→ **LISTED ENTRIES**

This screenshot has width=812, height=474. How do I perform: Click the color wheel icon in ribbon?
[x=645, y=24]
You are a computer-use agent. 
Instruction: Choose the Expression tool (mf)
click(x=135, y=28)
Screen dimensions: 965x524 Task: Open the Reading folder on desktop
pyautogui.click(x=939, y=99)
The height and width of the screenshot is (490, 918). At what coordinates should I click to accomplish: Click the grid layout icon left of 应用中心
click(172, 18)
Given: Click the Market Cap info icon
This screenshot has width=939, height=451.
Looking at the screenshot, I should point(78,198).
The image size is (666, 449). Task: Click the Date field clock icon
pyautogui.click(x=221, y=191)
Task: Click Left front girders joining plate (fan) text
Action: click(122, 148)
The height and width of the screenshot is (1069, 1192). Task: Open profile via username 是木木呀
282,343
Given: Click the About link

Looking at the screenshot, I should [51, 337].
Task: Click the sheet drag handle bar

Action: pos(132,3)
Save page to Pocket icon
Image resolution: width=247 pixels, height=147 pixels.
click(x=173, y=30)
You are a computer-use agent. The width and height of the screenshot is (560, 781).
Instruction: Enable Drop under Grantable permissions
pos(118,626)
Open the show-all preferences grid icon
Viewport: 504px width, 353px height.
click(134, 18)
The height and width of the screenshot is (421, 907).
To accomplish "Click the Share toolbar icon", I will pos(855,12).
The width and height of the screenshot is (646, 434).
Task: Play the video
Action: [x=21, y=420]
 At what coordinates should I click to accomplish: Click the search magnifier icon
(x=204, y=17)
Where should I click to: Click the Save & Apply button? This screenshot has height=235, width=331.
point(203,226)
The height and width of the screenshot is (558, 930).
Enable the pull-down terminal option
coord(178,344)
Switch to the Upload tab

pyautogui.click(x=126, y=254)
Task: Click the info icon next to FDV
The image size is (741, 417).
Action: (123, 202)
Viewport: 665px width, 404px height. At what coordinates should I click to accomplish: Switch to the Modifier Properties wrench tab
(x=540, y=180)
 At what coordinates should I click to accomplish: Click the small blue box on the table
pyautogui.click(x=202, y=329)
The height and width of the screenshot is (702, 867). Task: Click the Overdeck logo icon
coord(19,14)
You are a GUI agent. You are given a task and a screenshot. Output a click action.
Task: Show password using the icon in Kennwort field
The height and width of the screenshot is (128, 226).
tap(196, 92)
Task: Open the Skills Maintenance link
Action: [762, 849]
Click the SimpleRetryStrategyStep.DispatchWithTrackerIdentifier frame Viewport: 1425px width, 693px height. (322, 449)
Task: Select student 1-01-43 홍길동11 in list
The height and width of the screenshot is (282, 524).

→ **EXERCISE AIM**
Set out every line of the records above as a numbered list, omitting the blank lines.

→ **RESPONSE**
1. This screenshot has width=812, height=474. How do I perform: Click the color wheel icon in ribbon?
2. [x=645, y=24]
3. You are a computer-use agent. 
4. Instruction: Choose the Expression tool (mf)
5. click(x=135, y=28)
6. Screen dimensions: 965x524 Task: Open the Reading folder on desktop
7. pyautogui.click(x=939, y=99)
8. The height and width of the screenshot is (490, 918). At what coordinates should I click to accomplish: Click the grid layout icon left of 应用中心
9. click(172, 18)
10. Given: Click the Market Cap info icon
11. This screenshot has width=939, height=451.
12. Looking at the screenshot, I should point(78,198).
13. The image size is (666, 449). Task: Click the Date field clock icon
14. pyautogui.click(x=221, y=191)
15. Task: Click Left front girders joining plate (fan) text
16. Action: click(122, 148)
17. The height and width of the screenshot is (1069, 1192). Task: Open profile via username 是木木呀
18. 282,343
19. Given: Click the About link
20. Looking at the screenshot, I should [51, 337].
21. Task: Click the sheet drag handle bar
22. Action: pos(132,3)
23. Save page to Pocket icon
24. Image resolution: width=247 pixels, height=147 pixels.
25. click(x=173, y=30)
26. You are a computer-use agent. The width and height of the screenshot is (560, 781).
27. Instruction: Enable Drop under Grantable permissions
28. pos(118,626)
29. Open the show-all preferences grid icon
30. Viewport: 504px width, 353px height.
31. click(134, 18)
32. The height and width of the screenshot is (421, 907).
33. To accomplish "Click the Share toolbar icon", I will pos(855,12).
34. The width and height of the screenshot is (646, 434).
35. Task: Play the video
36. Action: [x=21, y=420]
37.  At what coordinates should I click to accomplish: Click the search magnifier icon
38. (x=204, y=17)
39. Where should I click to: Click the Save & Apply button? This screenshot has height=235, width=331.
40. point(203,226)
41. The height and width of the screenshot is (558, 930).
42. Enable the pull-down terminal option
43. coord(178,344)
44. Switch to the Upload tab
45. pyautogui.click(x=126, y=254)
46. Task: Click the info icon next to FDV
47. The image size is (741, 417).
48. Action: (123, 202)
49. Viewport: 665px width, 404px height. At what coordinates should I click to accomplish: Switch to the Modifier Properties wrench tab
50. (x=540, y=180)
51.  At what coordinates should I click to accomplish: Click the small blue box on the table
52. pyautogui.click(x=202, y=329)
53. The height and width of the screenshot is (702, 867). Task: Click the Overdeck logo icon
54. coord(19,14)
55. You are a GUI agent. You are given a task and a screenshot. Output a click action.
56. Task: Show password using the icon in Kennwort field
57. The height and width of the screenshot is (128, 226).
58. tap(196, 92)
59. Task: Open the Skills Maintenance link
60. Action: [762, 849]
61. Click the SimpleRetryStrategyStep.DispatchWithTrackerIdentifier frame Viewport: 1425px width, 693px height. (322, 449)
62. Task: Select student 1-01-43 홍길동11 in list
63. The height and width of the screenshot is (282, 524).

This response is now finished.